Work to complete: Show every line of the items below that contains the word "Where".

Given records:

## begin

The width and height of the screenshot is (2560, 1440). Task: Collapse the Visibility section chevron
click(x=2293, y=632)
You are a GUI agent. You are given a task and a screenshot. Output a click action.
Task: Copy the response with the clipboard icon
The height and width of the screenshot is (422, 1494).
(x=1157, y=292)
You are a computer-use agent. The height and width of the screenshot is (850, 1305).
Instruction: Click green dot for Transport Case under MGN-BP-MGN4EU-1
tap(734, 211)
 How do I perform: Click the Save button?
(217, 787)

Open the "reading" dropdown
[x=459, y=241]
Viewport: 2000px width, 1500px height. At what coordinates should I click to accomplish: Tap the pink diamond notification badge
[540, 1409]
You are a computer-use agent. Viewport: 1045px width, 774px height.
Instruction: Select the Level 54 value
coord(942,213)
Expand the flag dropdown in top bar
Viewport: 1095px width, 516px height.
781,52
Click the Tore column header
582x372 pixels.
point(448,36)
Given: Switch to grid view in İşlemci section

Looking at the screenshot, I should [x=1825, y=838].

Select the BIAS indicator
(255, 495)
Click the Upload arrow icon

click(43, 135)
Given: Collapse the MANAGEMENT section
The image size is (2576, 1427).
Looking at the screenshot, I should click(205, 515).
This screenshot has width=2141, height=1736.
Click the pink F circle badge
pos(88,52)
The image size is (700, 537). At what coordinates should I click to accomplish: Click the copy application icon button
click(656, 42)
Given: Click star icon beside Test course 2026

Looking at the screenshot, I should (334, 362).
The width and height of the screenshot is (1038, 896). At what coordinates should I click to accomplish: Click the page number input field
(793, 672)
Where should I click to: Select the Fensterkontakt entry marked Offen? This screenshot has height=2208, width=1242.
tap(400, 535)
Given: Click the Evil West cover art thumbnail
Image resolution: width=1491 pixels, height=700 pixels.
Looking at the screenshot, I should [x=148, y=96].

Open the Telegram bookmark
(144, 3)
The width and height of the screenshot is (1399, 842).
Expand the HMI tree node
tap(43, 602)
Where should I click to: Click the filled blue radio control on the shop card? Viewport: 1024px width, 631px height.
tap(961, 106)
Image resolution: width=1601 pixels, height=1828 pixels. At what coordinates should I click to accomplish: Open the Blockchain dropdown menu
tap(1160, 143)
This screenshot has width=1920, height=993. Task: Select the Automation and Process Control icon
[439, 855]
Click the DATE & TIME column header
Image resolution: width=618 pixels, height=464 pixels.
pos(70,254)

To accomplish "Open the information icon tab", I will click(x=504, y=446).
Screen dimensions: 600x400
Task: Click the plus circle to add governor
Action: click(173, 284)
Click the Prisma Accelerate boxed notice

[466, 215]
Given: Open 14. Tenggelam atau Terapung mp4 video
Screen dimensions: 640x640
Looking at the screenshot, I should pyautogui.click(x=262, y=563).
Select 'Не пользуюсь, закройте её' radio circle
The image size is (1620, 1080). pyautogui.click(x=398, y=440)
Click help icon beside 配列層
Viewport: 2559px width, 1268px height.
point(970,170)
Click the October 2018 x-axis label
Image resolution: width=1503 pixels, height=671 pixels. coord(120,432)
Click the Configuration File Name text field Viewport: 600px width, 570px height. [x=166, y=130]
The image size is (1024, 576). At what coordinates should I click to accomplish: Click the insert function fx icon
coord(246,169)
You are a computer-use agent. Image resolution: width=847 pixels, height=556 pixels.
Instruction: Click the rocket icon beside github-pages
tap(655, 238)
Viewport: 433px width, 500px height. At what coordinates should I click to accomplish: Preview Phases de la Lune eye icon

## end

Result of the task:
Where should I click to: Select the Fensterkontakt entry marked Offen? This screenshot has height=2208, width=1242.
Where should I click to: Click the filled blue radio control on the shop card? Viewport: 1024px width, 631px height.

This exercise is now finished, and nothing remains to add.